We talked about her feelings and my own as well. There was a sense of urgency or anxiety about having to transport the people, and some annoyance that preceded her accident. In terms of theme, we decided that it was something like, "Someone is trying to help someone get somewhere, but it distracted and is not prepared for a surprising development that causes her to lose control." As we formulated the theme, the dreamer could relate to the dream immediately as a theme that often unfolds in her waking life. We discussed the responses that she made to the situation--first of all to the distractions, and then to the loss of control. We decided that she could have been clearer about her needs to stay focused on her goal rather than try to two things at once. Refusing to engage in conversation may have left her free to anticipate the hairpin curve. She was able to relate to the dreamer's behavior, because she often held back in letting people know what she needed, and thus lost a sense of her own priorities. But when it came to the loss of control, both of us were impressed with her calmness. We both felt that she typically adjusts well to setbacks, and this was an example of that resilience.

Why Dream Workers Overstep

Everyone seems to be aware of a central problem that arises in dream analysis or “interpretation.” That is, dream workers often overstep their boundaries, and effectively invade the dreamer’s autonomy by making precipitous conclusions about the meaning of the dream, or its images. Jung was the first to announce that the dreamer was an essential part of the analysis of any dream, and that the dreamer’s unique experience had to be taken into account for any interpretation to be valid. He introduced amplification as an effort to obtain the dreamer’s unique associations to the dream imagery, and amplification survives today in many forms. Boss believed that the dreamer’s experience was not so much to be interpreted, but to be treated as just another experience in the life of the person. He adovocated a very careful, dreamer-centered process called “explication” that probed into every significant detail of the dream so the dreamer could grasp its implications. But you know what? Both Jung and Boss were known to break their own rules, and assume a rather heavy-handed role. In more recent times, disciplined approaches like Ullman’s group method, and Delaney’s Interview Method, endeavor to do an even better jog in protecting the dreamer from arbitrary projections. Taylor joins Ullman in trying to protect the dreamer by having group members precede their comments with, “If this were my dream,…” But beyond that, Taylor believes that projections are inevitable, and thus takes a less restrictive approach to the dream process.

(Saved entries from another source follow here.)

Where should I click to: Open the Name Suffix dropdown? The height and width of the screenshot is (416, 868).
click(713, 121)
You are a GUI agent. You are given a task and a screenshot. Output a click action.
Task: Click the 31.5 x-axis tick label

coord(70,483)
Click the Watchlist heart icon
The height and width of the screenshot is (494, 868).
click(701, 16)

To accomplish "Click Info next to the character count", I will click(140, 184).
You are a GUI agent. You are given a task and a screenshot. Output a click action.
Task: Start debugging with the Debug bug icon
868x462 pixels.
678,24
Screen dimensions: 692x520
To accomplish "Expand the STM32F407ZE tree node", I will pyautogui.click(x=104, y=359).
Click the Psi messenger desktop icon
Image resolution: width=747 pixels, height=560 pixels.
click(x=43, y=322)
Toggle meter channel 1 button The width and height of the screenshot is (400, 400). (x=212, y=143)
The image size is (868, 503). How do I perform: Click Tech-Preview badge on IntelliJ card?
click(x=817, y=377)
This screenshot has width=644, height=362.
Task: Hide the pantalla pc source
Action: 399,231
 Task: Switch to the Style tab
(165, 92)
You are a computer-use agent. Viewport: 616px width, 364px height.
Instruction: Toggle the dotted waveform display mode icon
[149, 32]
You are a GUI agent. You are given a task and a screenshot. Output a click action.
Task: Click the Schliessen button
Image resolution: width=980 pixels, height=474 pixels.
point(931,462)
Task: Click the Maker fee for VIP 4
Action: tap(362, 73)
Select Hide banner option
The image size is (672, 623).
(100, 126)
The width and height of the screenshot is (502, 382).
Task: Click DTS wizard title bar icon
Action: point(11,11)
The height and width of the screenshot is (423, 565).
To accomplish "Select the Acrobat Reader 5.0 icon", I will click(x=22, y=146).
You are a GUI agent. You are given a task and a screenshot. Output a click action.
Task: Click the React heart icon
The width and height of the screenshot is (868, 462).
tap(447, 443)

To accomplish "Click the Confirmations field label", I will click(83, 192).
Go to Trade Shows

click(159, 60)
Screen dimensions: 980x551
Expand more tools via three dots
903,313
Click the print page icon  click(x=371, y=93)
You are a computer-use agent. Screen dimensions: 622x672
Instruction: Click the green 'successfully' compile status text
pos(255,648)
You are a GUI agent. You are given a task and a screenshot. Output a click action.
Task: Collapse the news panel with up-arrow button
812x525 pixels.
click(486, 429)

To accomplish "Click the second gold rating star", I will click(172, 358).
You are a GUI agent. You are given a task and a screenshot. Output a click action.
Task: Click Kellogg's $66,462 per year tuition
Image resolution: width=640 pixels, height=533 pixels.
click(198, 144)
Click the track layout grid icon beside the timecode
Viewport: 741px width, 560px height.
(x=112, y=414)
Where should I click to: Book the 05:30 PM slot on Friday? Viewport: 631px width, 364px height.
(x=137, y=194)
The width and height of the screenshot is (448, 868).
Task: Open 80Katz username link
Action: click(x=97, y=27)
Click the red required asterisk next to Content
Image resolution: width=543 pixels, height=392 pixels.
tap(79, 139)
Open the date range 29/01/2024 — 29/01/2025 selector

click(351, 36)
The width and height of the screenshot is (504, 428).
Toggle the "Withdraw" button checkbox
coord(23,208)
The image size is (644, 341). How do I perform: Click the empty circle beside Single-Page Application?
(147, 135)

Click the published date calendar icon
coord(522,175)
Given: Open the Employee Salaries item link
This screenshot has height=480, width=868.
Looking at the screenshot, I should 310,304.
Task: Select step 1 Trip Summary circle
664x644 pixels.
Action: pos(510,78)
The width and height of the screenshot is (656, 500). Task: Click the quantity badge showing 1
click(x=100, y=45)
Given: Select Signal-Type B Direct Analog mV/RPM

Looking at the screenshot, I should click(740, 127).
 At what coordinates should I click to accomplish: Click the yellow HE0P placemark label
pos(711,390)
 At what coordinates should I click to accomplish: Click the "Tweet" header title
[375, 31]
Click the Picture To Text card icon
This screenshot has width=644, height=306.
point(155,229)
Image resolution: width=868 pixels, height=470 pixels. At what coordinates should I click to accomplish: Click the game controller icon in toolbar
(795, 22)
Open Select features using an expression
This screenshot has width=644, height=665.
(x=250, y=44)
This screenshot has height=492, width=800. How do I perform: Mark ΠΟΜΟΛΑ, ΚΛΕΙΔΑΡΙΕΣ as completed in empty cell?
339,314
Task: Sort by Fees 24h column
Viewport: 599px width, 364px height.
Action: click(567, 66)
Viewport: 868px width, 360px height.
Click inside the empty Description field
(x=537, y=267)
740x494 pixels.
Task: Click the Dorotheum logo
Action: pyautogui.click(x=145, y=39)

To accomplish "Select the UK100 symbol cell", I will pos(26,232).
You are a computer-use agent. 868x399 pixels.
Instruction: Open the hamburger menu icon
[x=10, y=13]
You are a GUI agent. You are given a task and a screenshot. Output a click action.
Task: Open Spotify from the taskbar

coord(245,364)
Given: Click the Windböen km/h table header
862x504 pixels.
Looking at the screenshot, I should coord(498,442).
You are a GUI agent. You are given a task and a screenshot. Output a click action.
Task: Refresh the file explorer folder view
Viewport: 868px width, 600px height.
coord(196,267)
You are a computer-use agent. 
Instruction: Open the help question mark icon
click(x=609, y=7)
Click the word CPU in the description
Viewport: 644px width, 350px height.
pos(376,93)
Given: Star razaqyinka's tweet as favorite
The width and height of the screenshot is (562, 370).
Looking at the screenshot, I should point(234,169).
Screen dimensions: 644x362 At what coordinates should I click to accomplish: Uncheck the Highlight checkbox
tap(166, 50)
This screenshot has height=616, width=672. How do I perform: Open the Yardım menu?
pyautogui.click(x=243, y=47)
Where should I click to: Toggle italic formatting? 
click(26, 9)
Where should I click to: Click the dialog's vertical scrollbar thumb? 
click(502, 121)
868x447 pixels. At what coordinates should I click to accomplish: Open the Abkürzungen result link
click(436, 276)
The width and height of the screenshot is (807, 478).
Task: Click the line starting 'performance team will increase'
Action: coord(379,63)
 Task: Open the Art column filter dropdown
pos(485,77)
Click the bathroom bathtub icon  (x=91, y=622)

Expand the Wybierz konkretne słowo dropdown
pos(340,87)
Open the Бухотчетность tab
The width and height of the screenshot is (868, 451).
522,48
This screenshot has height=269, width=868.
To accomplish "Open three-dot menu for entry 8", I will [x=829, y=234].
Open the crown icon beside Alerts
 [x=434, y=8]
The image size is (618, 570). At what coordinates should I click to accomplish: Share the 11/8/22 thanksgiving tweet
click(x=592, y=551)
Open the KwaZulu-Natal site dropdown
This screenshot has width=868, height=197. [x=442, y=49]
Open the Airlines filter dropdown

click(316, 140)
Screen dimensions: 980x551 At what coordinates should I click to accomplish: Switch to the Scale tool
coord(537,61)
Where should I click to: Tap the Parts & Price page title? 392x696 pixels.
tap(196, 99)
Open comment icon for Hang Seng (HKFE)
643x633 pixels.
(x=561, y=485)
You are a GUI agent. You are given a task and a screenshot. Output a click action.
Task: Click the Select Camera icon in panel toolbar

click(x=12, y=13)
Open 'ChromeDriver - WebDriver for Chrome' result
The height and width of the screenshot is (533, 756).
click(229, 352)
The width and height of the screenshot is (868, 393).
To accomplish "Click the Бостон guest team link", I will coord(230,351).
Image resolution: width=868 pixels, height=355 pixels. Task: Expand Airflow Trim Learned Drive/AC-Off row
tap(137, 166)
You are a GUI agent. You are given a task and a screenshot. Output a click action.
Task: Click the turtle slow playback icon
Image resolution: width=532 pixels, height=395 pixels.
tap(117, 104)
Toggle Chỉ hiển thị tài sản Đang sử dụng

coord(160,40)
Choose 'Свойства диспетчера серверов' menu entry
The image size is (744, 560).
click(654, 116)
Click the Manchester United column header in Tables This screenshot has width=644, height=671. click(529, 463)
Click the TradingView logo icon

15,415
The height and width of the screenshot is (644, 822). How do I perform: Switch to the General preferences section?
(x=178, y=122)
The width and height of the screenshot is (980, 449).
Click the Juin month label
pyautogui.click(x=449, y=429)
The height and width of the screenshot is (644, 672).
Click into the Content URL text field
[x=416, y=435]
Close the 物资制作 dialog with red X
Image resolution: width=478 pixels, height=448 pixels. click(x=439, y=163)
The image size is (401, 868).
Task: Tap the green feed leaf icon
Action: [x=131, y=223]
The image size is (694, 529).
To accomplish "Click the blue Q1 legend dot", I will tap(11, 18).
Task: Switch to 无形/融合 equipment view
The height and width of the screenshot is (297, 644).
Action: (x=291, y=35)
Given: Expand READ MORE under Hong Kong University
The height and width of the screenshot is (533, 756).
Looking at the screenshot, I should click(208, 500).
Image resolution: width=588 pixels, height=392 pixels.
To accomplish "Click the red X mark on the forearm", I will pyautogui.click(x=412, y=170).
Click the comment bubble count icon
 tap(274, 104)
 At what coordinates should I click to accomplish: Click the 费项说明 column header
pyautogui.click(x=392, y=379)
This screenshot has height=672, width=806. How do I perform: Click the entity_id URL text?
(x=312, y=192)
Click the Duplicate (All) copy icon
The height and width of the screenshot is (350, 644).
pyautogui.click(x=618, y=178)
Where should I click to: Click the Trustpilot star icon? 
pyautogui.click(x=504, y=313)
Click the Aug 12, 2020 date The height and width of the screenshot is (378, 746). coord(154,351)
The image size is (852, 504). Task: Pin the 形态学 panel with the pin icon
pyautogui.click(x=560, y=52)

Some would say that human nature, or ignorance of countertransference, accounts for the difficulty in keeping our hands off other peoples’ dreams. But I think that the problem doesn’t reside as much in the dream worker as we have previously thought. I believe that projection arises as a consequence of our view of dreams. By believing that dreams are their content, we set in motion a process of trying to discern what the images mean, or what they are saying. This is same approach taken by art critics who try to analyze the statement that the artist is making. Critics comment on whether the artist succeeded in conveying the presumed message, or not, and whether the message itself is valid. This preoccupation with the meaning of the content, and the intention of the creator, influences dream analysis, as well. For as I have pointed out elsewhere, the ancient Greeks set this whole project in motion by treating dreams and art as representative of something else (our waking life).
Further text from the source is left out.